Here is his build video, he has a few more on the task of improving the vibrations and increasing output.
 
I never proceeded to the next logical step of developing or adapting a suitable voltage regulator for this.
If luck holds, we might even be able to use the original 24v regulator that came in the alternator.

Assuming sixteen Lithium cells, and a final charging voltage of probably about 56 volts, each of the three bridge rectifiers will theoretically be putting out an average output of around 18.67v (neglecting diode drops).
The lowest of the three rectifiers that has its negative side grounded, will have a full wave rectified half sinusoid on the positive side of the bridge rectifier, with respect to ground, peaking up to roughly an expected 29.2 volts with an 18.67 average.

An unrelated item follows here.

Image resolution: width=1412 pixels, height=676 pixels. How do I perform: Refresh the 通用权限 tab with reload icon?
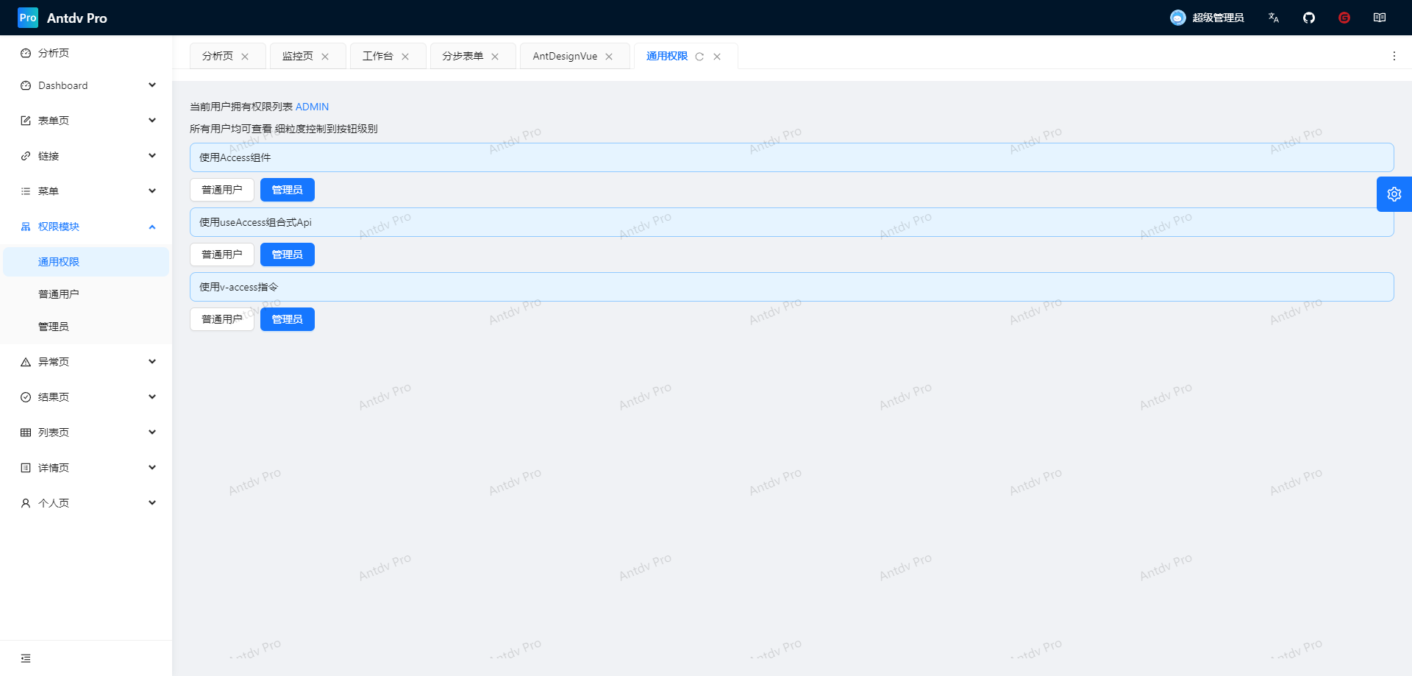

That could provide bulk dc power to supply the necessary power of just a few amps to the 24v alternator field winding, which would not be unreasonable for a 24v alternator. The stock original alternator usually has three smaller diodes to provide dc field power.

It then remains to supply a battery reference voltage to the existing electronics in the original 24v voltage regulator, which is very likely set to charge a 24v lead acid battery to probably about 28v. A 2:1 voltage divider of two equal value resistors may be all that is required to drop 56v down to 28v.
These will need to be fairly high resistance value as they will be constantly draining the battery when the alternator is not running.
It may be possible to do something clever with a small relay to solve that problem.

These voltage regulator modifications are all just completely untried ideas, and have not been tested so approach this with that in mind.
I am sure some of you guys can build on this, and come up with some neat and practical solutions.